Médicos britânicos comparam riscos das redes sociais ao tabagismo e alertam para crise de saúde pública
Médicos britânicos classificam o uso de redes sociais como uma ameaça à saúde pública comparável ao tabagismo, destacando aumento de casos de angústia mental e lesões físicas em jovens. Relatório da Academy of Medical Royal Colleges aponta exposição a conteúdos de ódio e perturbadores como fator de radicalização. Governo do Reino Unido avalia proibir acesso a plataformas para menores de 16 anos.
Alerta de saúde pública
A Academy of Medical Royal Colleges, que reúne as principais instituições médicas do Reino Unido, divulgou um relatório no qual compara os riscos das redes sociais aos do tabagismo e do não uso do cinto de segurança. Dos 454 médicos entrevistados, metade afirmou tratar pelo menos uma criança por semana com problemas de saúde mental ou lesões físicas diretamente relacionadas ao consumo de conteúdos online. Os profissionais destacaram uma 'onda de crianças radicalizadas' devido à exposição a materiais 'de ódio, viciantes e extremamente perturbadores'.

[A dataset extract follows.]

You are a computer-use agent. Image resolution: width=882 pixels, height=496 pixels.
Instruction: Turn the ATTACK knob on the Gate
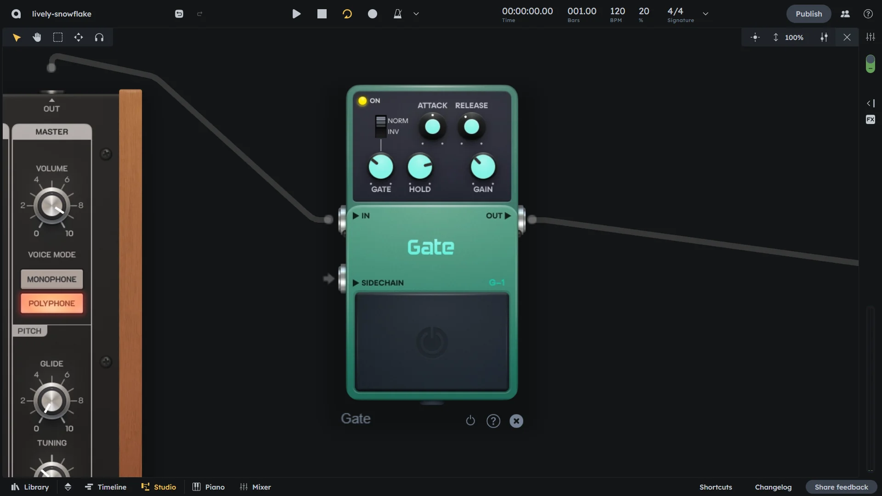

Consulta pública e posições políticas
O alerta ocorre no último dia de uma consulta pública iniciada em janeiro pelo governo trabalhista britânico, que avalia a proibição do uso de redes sociais para menores de 16 anos, seguindo o modelo australiano. O primeiro-ministro Keir Starmer deve se reunir com pais que atribuem às redes sociais a morte de seus filhos, incluindo Esther Ghey, mãe de uma adolescente transgênero assassinada em 2023, e Ian Russell, cujo filho de 14 anos cometeu suicídio após acessar conteúdos pró-suicídio. Wes Streeting, ex-secretário de Saúde e potencial rival de Starmer, comparou o comportamento das big techs ao da indústria do tabaco.